Tom White explains the disease. Read to the end of the article to learn Tom's current physical condition (it's not good, unfortunately).
The month of May is National ALS Awareness Month. Forty thousand people in the U.S. and Canada have amyotrophic lateral sclerosis. ALS is also called “Lou Gehrig's disease” after the great New York Yankees first baseman whose career and life were cut short by the disease. There is no cure. It is a fatal illness and most of its victims die within three to five years of diagnosis.
ALS is a motor neuron disease because it attacks the long nerve cells, or neurons, that lead to the voluntary muscles. As the neurons die, the muscles they control atrophy and weaken to the point of uselessness. First symptoms of the disease vary for different people and include difficulty walking, inability to perform tasks like buttoning a shirt, and slurring of speech. As the disease progresses, ALS patients lose their ability to walk, talk, eat, get in and out of bed, and lift their arms. Most die of pneumonia or suffocation because their diaphragm and intercostal (between the ribs) muscles become so weak they cannot cough or breathe. Life can be prolonged by accepting a tracheotomy and mechanical ventilation, although many ALS patients choose instead to receive hospice care and die. If life is extended through artificial means, the deterioration of muscles continues, leading to a locked-in state in which the victim is completely unable to move.
The mind of the ALS patient remains clear and alert. In less than five percent of cases is there any cognitive impairment. Victims of ALS are completely aware of their bodies decaying to immobility and helpless to do anything about it. Their senses of sight, hearing, taste, smell and touch are unaffected. They feel to a sometimes maddening degree the itch that cannot be scratched and the cramped muscle that cannot be moved. People with ALS are trapped in their bodies until they die from a disease that some of them call “the Beast.”
I was diagnosed with ALS in February 2007. Eight months prior to diagnosis, I climbed scaffolding to build a house in post-Katrina Mississippi. Eight months after diagnosis, I started using a walker. Two years prior to diagnosis, I kayaked in the Bahamas. Two years after diagnosis, I moved into a nursing home. I spend my waking hours in a power wheelchair. I get my food and water through a feeding tube into my stomach. I communicate by typing with my eyes on a computer. I cannot hug my daughters, enjoy a meal, or hike along a mountain trail. ALS has not only shortened my life, it has narrowed it.

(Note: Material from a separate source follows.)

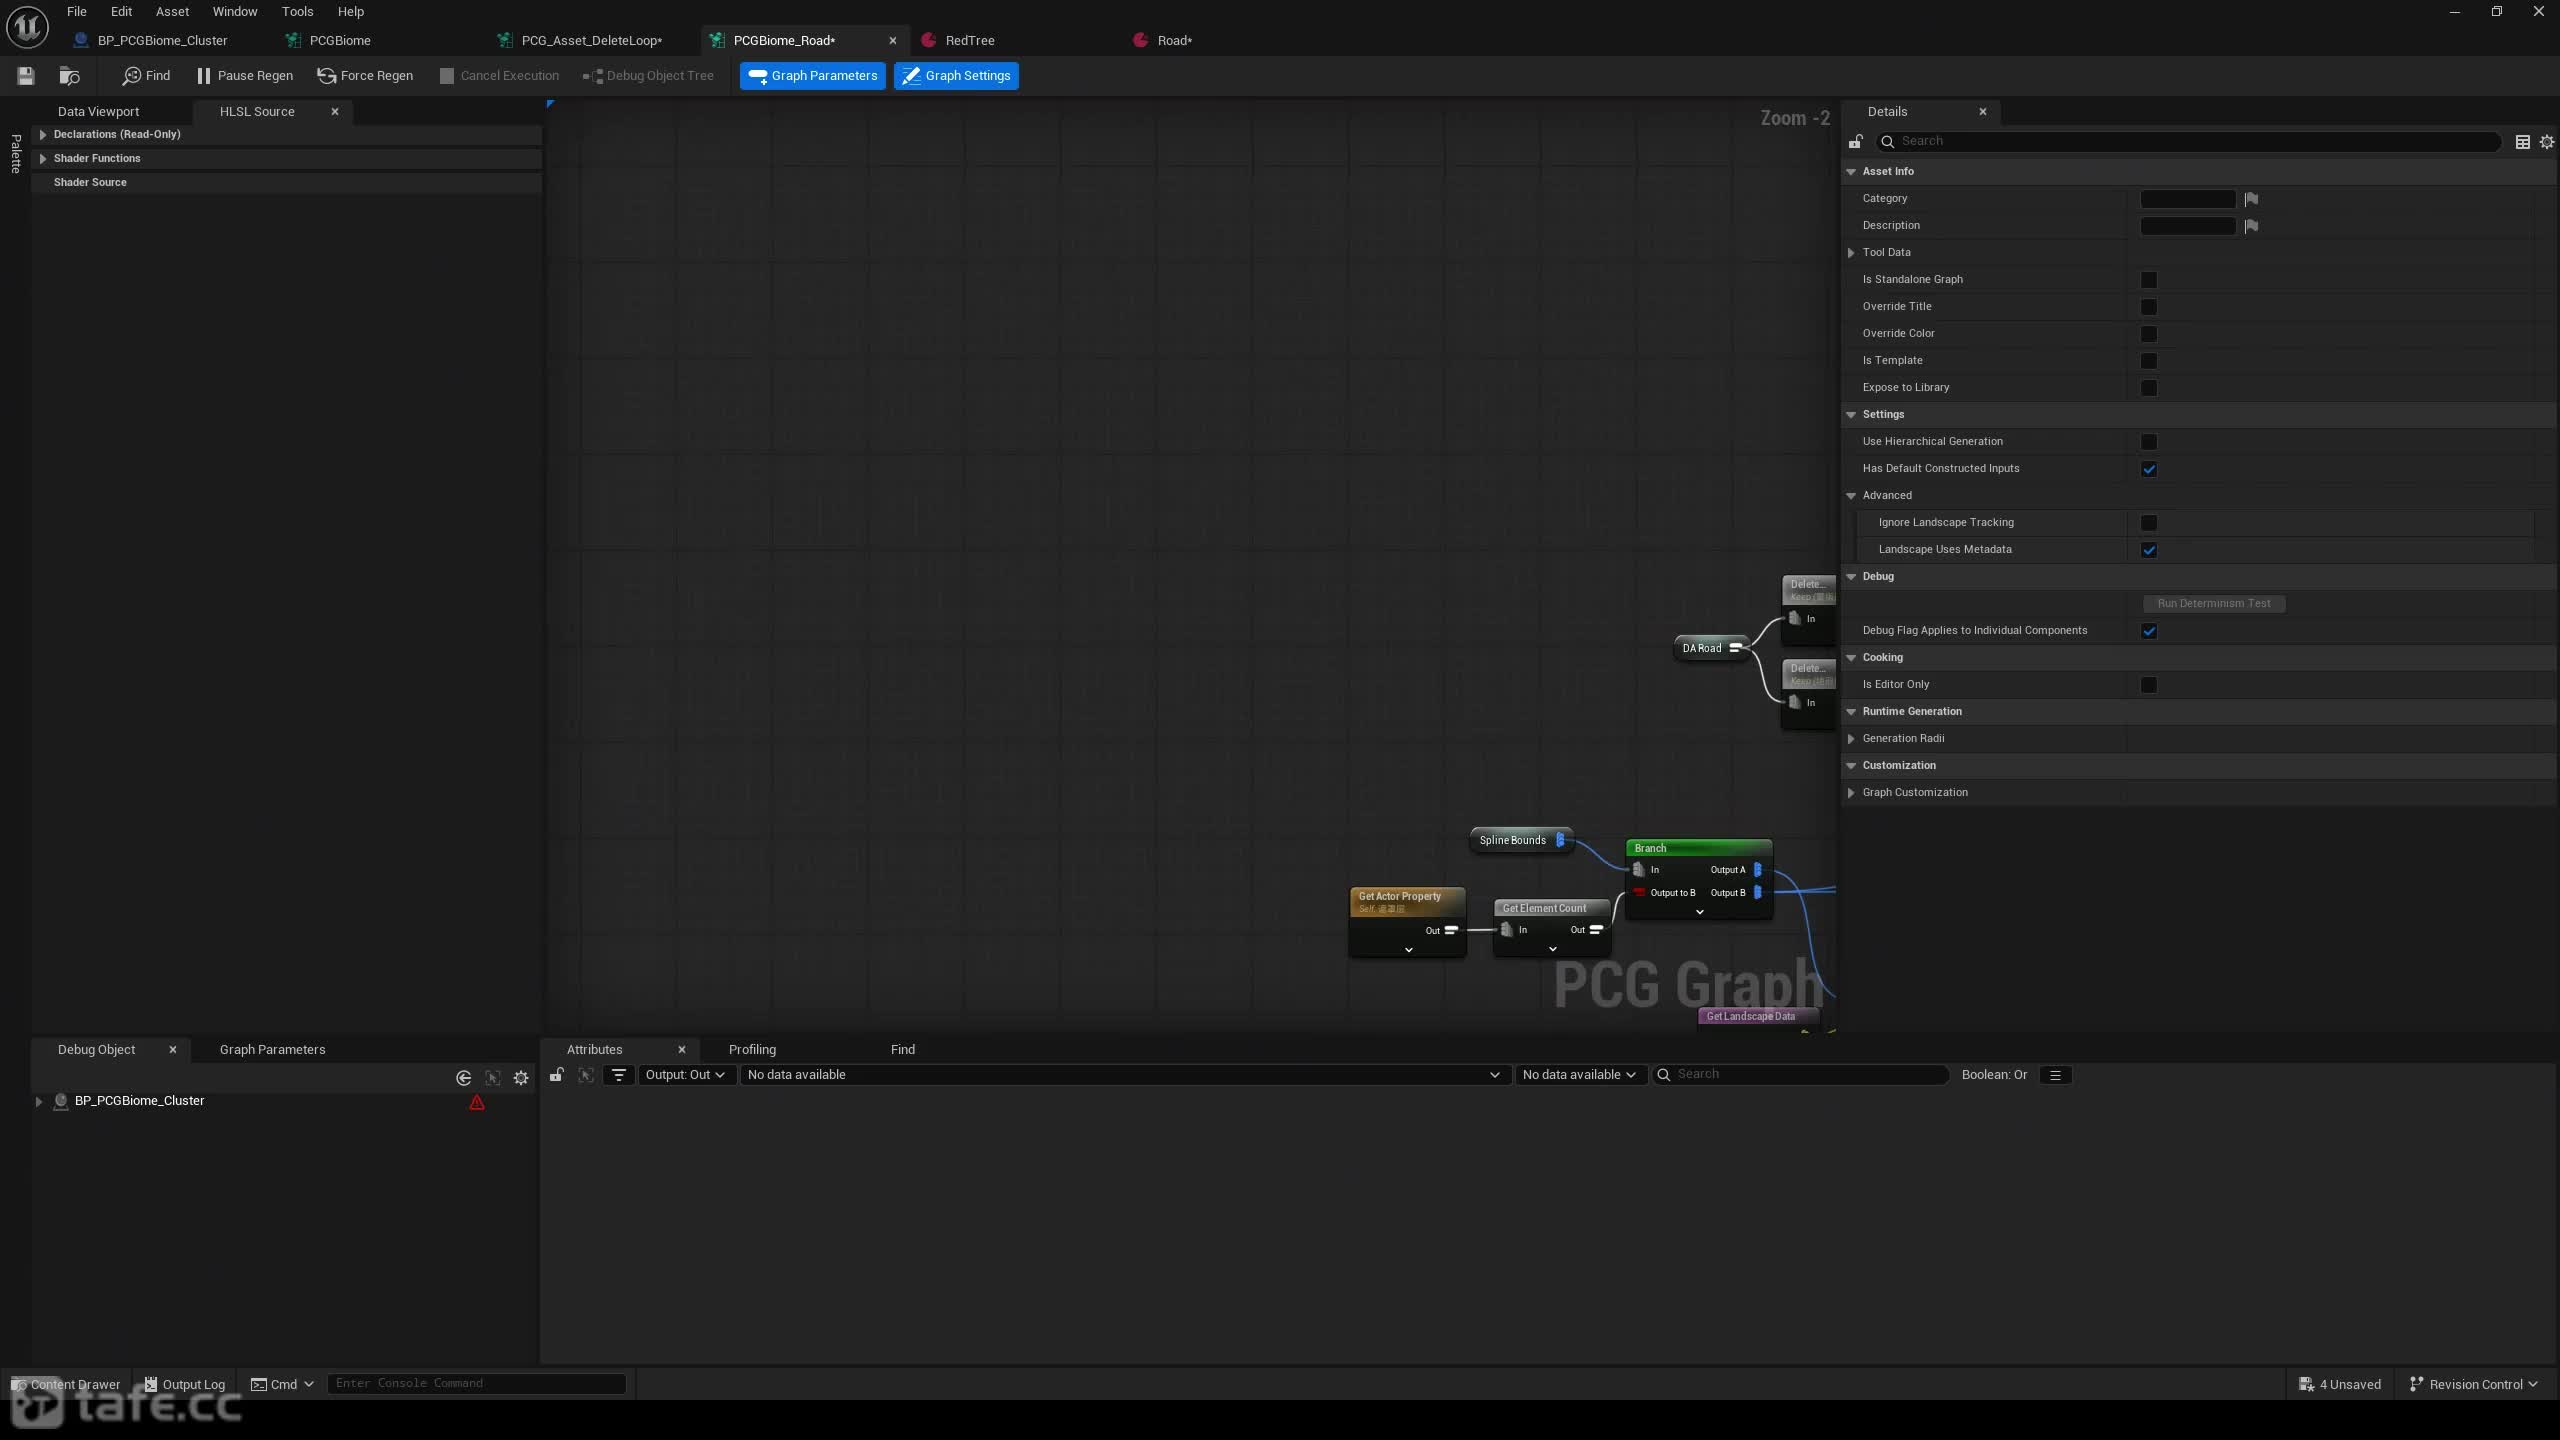Viewport: 2560px width, 1440px height.
Task: Expand the BP_PCGBiome_Cluster tree item
Action: pyautogui.click(x=39, y=1101)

I grieve for the young parents with ALS whose children will see their lives poured out like water and evaporate before their eyes. I grieve for the young and beautiful women with ALS who will shrivel and die like cut flowers in the hot sun. I grieve for the mothers and fathers and their children who have grown up to be their best friends. They will be separated by a disease that is unmoved by friendship or love but mows people down like a scythe in a field of wheat. Six thousand people will be diagnosed with ALS this year. Six thousand others, having fought their fight, will die from it.

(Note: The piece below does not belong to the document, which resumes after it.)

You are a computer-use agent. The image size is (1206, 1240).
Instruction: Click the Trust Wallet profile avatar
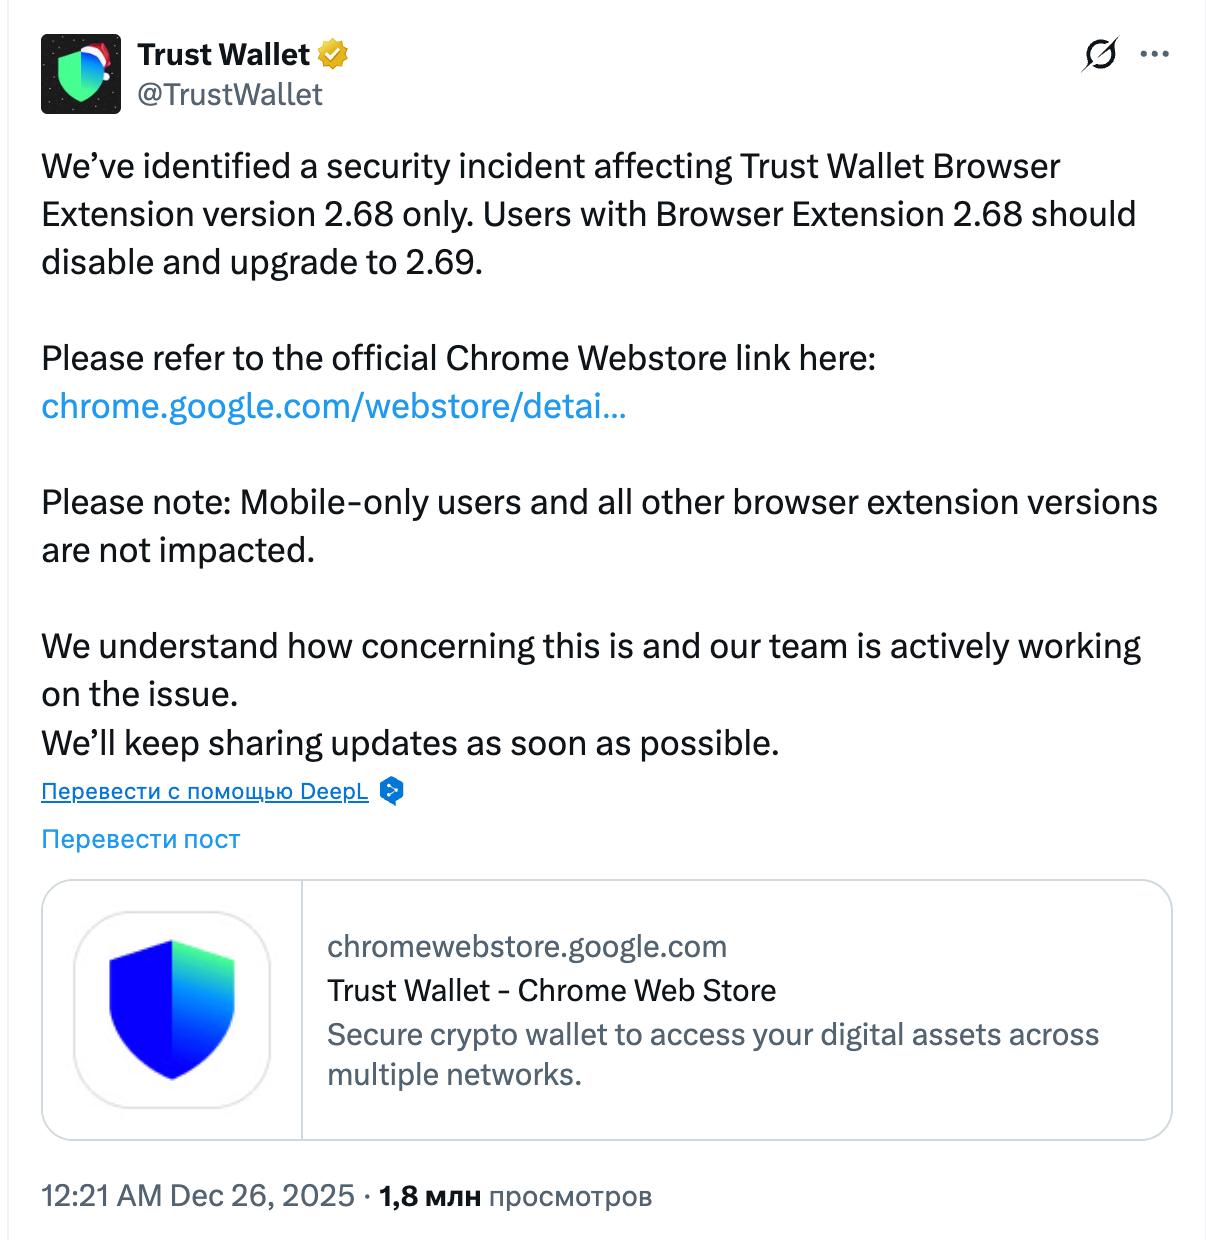[81, 74]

If you or someone you know has ALS, sign up for the national ALS Registry. Contribute to the National ALS Associations in Canada and the United States. Get involved with your local ALS Chapter. Contribute to the ALS Therapy Development Institute. Contribute or get involved with the ALS Guardian Angels. ALS was first described as a distinct illness in 1869 by French doctor Jean-Martin Charcot. We have learned a lot about the disease in the intervening 140 plus years, but ALS continues its destructive rampage among our friends and families. It is time for this disease to die.